SPSSX Discussion - Re: odds ratio to chi square conversion

Re: odds ratio to chi square conversion

Posted by Rich Ulrich on Jul 16, 2012; 7:27pm
URL: http://spssx-discussion.165.s1.nabble.com/Re-odds-ratio-to-chi-square-conversion-tp5714198p5714261.html

Two samples separated by 0.5 SD will have their
overlap of histograms at z +/- 0.25.

My convenient normal table tells me that a z-score
of 0.25 (half of 0.5) contains about 10% of the area.

So the implied sample separation is 60/40 vs. 40/60 --
OR = 3600/1600 = 9/4 = 2.25.

If you don't have the formulas handy to manipulate
(or maybe, even if you do), the easy way to find
what the equation would be is to dummy up some
100 lines of data to be approximately Normal(0, 1);
adjust to mean=0 exactly; multiply by 10 to create
variance= 100; then add 45 to half, 50 to the other
half, for Group 1 and 2. Then run logistic on it.

--
Rich Ulrich

Date: Mon, 16 Jul 2012 14:18:14 -0400
From: [hidden email]
Subject: Re: odds ratio to chi square conversion
To: [hidden email]

Thanks, Rich. My question is how. For instance, suppose x is a true-enough dichotomy and y is a continuous variable.

Let

n(1) = 50; mean(1) = 45; SD(1) = 10

n(2) = 50; mean(2) = 50; SD(2) = 10

Analyzed as a t-test, the standard ‘d’ effect size is 0.5.

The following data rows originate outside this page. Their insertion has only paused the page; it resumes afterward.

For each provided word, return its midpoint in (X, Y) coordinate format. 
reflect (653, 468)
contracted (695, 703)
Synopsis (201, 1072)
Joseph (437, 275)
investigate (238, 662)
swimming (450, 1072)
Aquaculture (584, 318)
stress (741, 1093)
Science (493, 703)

But, what would the computation to get, most importantly, the corresponding OR and, secondarily, the intercept?

Thanks, Gene

From: Rich Ulrich [mailto:[hidden email]]
Sent: Monday, July 16, 2012 2:01 PM
To: Maguin, Eugene; SPSS list
Subject: RE: odds ratio to chi square conversion

Diana K. emphasized the problem of assumptions.
But, to turn assertion around the other way -- If you make
assumptions about normality, you surely can get estimates
of the coefficients of the simple logistic regression.

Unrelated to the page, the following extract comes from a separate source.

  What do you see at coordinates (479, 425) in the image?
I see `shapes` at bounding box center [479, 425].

And I say "about normality" because assuming that they
are "normal" is not the only choice. You could assume
some degree of skewness (say), and use Monte Carlo
randomizations to estimate what the LR results would be
under various assumptions.

However, it does seem to me that the "effect sizes" in
terms of mean differences, etc., is what you will need
for any power analysis, rather than the LR results.